Untuk panggilan pribadi, "Hello?" yang sederhana sudah cukup. Untuk panggilan kerja, sebutkan nama perusahaan dan namamu: "Good morning, Apex Logistics, Tom speaking. How can I help you?" Jika seseorang lalu menyebut namamu, cukup jawab "Speaking." (artinya "Ya, saya sendiri.").
Mana yang benar, "This is he" atau "This is him", saat menjawab telepon?
Secara tata bahasa, jawaban formal tradisional adalah "This is he" atau "This is she," karena kata gantinya mengikuti kata kerja to be. Dalam kehidupan nyata, hampir semua orang cukup mengatakan "Speaking," yang terdengar alami, benar, dan sepenuhnya menghindari perdebatan ini.

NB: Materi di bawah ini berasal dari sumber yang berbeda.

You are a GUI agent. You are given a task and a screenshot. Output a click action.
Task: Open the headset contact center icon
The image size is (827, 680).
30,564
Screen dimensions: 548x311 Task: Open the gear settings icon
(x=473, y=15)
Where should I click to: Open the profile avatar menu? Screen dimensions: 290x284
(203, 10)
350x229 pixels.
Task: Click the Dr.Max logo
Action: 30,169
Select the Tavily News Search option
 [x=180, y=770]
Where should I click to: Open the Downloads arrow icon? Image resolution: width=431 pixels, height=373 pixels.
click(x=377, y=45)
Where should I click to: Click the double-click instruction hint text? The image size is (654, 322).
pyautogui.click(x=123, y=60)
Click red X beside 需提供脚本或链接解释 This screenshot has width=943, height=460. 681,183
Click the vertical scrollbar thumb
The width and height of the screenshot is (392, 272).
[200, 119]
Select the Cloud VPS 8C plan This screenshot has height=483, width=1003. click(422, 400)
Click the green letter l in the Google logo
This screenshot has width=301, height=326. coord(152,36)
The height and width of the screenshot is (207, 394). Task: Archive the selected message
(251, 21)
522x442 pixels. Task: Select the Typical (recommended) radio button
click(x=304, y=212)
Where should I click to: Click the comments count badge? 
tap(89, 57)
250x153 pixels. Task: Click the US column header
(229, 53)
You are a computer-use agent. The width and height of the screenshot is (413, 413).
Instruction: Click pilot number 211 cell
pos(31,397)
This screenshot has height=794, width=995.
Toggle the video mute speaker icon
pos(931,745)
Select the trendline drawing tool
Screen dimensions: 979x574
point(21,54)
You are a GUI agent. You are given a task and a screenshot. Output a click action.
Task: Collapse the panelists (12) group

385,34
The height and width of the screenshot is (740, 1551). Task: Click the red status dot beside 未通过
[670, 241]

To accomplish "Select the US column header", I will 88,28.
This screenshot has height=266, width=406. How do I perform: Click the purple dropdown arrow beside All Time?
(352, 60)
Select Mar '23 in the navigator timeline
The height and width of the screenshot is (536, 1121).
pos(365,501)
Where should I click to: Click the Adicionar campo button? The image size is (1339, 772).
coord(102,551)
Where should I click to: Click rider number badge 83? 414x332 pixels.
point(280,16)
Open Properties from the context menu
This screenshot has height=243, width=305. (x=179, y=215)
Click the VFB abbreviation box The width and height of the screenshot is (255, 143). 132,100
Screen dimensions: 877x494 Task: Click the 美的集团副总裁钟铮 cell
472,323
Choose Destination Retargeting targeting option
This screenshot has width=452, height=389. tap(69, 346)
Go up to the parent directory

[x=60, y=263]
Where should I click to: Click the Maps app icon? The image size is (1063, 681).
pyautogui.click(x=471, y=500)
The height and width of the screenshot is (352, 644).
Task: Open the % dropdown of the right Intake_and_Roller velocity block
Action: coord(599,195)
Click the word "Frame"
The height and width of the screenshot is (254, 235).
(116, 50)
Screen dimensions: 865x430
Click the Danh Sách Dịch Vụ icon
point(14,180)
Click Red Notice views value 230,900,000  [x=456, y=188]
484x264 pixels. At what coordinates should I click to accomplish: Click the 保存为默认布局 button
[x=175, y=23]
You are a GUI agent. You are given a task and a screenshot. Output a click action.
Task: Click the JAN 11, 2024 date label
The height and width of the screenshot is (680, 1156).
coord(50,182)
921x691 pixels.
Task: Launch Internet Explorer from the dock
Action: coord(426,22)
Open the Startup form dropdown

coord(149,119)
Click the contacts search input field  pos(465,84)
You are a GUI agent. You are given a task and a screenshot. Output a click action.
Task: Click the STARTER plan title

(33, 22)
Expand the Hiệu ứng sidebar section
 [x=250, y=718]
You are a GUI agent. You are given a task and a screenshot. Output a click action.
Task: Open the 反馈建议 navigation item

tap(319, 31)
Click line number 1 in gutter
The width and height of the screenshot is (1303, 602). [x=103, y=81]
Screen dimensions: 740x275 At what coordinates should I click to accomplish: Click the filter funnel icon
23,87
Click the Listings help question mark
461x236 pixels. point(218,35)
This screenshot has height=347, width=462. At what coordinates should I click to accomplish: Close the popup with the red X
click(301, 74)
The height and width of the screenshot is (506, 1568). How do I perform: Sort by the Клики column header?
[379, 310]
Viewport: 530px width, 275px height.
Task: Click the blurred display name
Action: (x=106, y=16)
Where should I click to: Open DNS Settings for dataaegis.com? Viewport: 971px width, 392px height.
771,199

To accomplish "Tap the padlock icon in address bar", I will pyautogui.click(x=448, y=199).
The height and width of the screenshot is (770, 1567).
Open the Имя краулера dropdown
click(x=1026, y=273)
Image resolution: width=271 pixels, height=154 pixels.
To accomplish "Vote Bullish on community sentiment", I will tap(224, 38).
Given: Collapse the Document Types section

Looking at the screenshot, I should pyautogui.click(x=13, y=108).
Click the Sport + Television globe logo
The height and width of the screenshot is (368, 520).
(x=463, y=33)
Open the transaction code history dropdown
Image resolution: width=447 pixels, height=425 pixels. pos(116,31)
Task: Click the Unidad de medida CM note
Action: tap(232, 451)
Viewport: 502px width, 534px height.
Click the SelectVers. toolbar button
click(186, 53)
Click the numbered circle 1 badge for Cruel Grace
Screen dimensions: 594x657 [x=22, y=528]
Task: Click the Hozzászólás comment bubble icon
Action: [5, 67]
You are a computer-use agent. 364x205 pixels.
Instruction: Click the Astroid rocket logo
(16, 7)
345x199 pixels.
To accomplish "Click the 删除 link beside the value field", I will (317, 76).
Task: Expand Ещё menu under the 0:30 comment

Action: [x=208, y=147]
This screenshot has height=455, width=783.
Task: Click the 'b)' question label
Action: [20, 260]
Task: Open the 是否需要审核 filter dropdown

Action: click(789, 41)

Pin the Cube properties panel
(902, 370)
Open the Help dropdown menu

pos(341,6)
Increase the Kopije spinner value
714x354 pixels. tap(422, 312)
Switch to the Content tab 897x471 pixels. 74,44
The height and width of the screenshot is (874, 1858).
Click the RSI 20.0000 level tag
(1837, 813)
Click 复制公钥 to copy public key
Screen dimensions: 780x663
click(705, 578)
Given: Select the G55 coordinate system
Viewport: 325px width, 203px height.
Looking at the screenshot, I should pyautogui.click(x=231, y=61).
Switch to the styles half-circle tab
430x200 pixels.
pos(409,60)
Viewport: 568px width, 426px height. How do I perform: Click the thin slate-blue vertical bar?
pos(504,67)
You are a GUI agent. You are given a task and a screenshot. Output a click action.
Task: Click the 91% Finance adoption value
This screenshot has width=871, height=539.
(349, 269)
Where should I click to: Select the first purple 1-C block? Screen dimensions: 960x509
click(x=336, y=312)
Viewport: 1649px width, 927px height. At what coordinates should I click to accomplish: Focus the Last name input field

Bagaimana cara sopan meminta seseorang mengulang ucapannya saat menelepon?
Siapkan satu frasa: "Sorry, I didn't catch that — could you say it again?" atau "You're breaking up; could you repeat that?" Untuk memintanya bicara lebih pelan, tidak masalah mengatakan, "I'm still learning English — would you mind speaking a bit more slowly?" Kebanyakan orang dengan senang hati membantu.
Bagaimana cara mengucapkan nomor telepon dalam bahasa Inggris?
Ucapkan setiap digit secara terpisah, bukan sebagai angka besar. Gunakan "oh" untuk nol (orang Amerika mungkin mengatakan "zero"), dan dalam bahasa Inggris British gunakan "double" untuk digit yang berulang — jadi 44 menjadi "double four." Ucapkan digitnya perlahan, lalu bacakan kembali untuk memastikan.
Berapa lama sebaiknya durasi pesan suara (voicemail)?
Jaga di bawah sekitar 30 detik: sebutkan identitasmu, beri alasan satu kalimat, sebutkan nomormu perlahan (dan ulangi), lalu rekap singkat dan ucapan penutup. Pesan suara yang panjang dan bertele-tele akan dihapus sebelum selesai diputar.